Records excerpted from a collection
------
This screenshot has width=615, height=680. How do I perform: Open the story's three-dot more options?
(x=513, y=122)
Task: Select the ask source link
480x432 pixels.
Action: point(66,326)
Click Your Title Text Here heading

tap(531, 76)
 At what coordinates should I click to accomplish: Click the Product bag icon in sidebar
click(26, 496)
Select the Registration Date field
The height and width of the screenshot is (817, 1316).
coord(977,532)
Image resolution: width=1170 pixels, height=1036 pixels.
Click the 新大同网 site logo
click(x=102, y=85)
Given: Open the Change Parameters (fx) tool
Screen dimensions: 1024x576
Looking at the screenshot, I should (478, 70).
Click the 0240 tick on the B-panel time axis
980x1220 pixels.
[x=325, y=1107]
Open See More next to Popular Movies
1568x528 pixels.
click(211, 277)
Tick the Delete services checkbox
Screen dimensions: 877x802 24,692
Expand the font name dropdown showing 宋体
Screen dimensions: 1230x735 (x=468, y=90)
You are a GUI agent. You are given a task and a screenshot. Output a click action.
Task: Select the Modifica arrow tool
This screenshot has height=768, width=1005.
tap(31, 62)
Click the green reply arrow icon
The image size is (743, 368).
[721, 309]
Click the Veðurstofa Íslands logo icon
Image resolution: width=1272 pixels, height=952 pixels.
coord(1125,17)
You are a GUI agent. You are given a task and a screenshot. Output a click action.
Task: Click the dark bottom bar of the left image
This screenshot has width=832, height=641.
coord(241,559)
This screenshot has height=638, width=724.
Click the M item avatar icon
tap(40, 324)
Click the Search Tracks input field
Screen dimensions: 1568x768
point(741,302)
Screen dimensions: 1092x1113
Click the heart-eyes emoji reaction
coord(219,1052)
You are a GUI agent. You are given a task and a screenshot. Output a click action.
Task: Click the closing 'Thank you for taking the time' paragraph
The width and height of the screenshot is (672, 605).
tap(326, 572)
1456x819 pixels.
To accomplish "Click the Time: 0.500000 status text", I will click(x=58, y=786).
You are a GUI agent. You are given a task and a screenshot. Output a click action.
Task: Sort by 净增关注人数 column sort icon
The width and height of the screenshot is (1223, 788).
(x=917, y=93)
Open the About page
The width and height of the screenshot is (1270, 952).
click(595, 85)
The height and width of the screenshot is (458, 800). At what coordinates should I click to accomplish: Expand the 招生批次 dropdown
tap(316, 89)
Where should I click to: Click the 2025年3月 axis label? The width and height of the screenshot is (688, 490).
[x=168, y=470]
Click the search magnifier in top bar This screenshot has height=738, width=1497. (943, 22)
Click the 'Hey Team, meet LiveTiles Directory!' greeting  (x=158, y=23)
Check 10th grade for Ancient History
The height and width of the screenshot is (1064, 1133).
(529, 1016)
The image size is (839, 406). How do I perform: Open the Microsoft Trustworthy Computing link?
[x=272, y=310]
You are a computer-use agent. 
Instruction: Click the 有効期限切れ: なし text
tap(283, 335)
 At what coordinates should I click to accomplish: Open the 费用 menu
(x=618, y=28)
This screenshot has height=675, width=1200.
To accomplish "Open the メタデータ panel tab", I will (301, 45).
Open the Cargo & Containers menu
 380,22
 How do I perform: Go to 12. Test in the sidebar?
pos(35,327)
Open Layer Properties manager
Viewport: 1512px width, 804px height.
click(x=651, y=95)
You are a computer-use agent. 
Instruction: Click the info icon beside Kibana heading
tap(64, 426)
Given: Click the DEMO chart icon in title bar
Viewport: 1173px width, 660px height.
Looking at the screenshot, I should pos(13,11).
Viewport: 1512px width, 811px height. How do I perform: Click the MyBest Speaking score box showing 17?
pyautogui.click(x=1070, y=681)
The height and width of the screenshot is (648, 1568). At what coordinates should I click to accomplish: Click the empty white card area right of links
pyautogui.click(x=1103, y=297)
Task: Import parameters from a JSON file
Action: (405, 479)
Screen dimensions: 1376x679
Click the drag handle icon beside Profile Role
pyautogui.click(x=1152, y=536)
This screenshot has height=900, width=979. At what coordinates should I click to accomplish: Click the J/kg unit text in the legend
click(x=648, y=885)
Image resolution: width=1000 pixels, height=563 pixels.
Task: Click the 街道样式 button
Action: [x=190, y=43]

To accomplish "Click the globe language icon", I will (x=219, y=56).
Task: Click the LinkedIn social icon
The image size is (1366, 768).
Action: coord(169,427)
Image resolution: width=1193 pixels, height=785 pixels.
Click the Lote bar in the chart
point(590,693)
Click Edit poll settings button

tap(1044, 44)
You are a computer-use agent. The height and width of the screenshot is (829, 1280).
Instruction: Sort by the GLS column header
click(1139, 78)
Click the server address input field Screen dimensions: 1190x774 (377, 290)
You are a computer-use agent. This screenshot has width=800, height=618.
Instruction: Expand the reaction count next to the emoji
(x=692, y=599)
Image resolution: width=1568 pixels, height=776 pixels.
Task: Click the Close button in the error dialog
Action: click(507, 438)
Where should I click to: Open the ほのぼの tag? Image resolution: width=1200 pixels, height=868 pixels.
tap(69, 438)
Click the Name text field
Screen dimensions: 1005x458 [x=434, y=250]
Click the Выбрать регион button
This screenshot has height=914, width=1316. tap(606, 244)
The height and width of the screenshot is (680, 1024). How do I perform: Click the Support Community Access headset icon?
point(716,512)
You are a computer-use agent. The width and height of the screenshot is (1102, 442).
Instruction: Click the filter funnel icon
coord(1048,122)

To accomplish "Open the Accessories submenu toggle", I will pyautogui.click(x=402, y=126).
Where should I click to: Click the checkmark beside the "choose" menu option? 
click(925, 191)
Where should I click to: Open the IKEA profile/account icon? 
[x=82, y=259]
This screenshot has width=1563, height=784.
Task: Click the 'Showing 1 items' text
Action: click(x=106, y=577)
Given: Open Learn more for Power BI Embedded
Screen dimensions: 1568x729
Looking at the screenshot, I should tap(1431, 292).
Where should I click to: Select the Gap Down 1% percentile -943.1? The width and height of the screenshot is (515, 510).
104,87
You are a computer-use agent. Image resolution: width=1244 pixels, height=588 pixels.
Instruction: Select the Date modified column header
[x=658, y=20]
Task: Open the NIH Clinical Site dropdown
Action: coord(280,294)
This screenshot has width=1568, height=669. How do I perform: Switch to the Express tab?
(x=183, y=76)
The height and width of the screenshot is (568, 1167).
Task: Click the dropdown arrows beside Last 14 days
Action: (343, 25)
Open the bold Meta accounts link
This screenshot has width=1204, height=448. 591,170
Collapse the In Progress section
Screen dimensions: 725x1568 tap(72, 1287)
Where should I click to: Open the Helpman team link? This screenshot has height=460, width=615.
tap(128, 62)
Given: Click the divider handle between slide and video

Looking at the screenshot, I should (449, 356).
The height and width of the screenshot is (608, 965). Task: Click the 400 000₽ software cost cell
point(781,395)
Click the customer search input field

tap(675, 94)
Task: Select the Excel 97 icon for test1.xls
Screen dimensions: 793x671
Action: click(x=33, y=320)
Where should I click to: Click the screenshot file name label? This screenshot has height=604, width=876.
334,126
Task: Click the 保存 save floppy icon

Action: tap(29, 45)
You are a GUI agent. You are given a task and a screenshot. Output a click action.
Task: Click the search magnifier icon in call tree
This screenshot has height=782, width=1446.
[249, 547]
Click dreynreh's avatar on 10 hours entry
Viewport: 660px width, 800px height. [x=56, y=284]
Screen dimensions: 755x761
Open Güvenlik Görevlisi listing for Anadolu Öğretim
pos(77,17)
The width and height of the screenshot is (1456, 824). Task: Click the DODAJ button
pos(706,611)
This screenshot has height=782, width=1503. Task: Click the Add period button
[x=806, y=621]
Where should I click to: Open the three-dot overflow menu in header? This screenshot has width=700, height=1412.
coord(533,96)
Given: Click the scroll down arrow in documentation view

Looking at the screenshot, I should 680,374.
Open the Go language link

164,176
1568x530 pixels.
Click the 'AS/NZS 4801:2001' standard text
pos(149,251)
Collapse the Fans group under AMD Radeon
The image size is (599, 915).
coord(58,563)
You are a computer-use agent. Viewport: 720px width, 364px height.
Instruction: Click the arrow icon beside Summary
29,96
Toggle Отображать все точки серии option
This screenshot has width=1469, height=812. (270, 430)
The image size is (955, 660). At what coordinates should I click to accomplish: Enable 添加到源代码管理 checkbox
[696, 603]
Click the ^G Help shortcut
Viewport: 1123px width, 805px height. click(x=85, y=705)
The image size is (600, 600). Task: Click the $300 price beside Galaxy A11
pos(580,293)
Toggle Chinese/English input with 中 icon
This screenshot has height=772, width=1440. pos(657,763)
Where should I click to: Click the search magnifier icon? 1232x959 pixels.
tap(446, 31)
------
- What this task involves
Lines holding the word "tool" are the answer; copy each one from the records above.

- Result of this exercise
Given: Open the Change Parameters (fx) tool
Task: Select the Modifica arrow tool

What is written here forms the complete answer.